If you need to quickly exchange updates between multiple servers, one option is to use a shared database. As always, the best technology choice depends on the specifics of your problem. And sometimes, you find a great solution that you only wish you’d discovered earlier. In this article, we’ll explain how we designed a system for executing the large amounts of code that candidates and interviewers write on our cloud platform. We’ll also discuss how we recently moved the logic for this use case to Redis after experiencing performance issues with Meteor observers on MongoDB.
Quick note: our platform still allows end users to create and solve MongoDB tasks, useful for testing NoSQL skills!

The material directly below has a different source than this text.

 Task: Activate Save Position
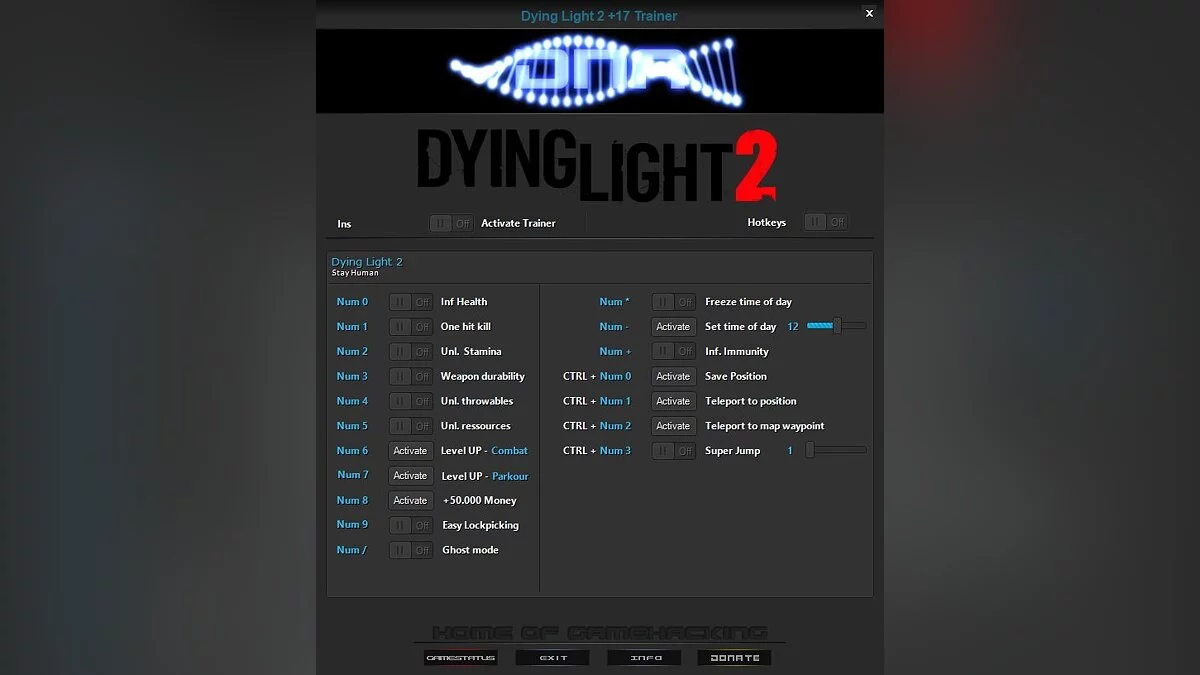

Background: Running code in the cloud
One of the functions that CodeSignal’s backend performs a lot is, perhaps unsurprisingly, running code. We’re an interview tool, we do certifications, and we offer interview practice. All of that involves asking people to write code in our web IDE and then run it to see the output or check against test cases. Everything works in your browser, and we run the code with special microservices that we call coderunners.
How do we send run requests to a coderunner and then show the output of the executed code in our IDE? Originally, our approach was to treat the coderunners sort of like the cash registers in a grocery store: a server with a request, like a shopper with a grocery cart, would wait until a coderunner opened up and then try to snag it before anyone else did.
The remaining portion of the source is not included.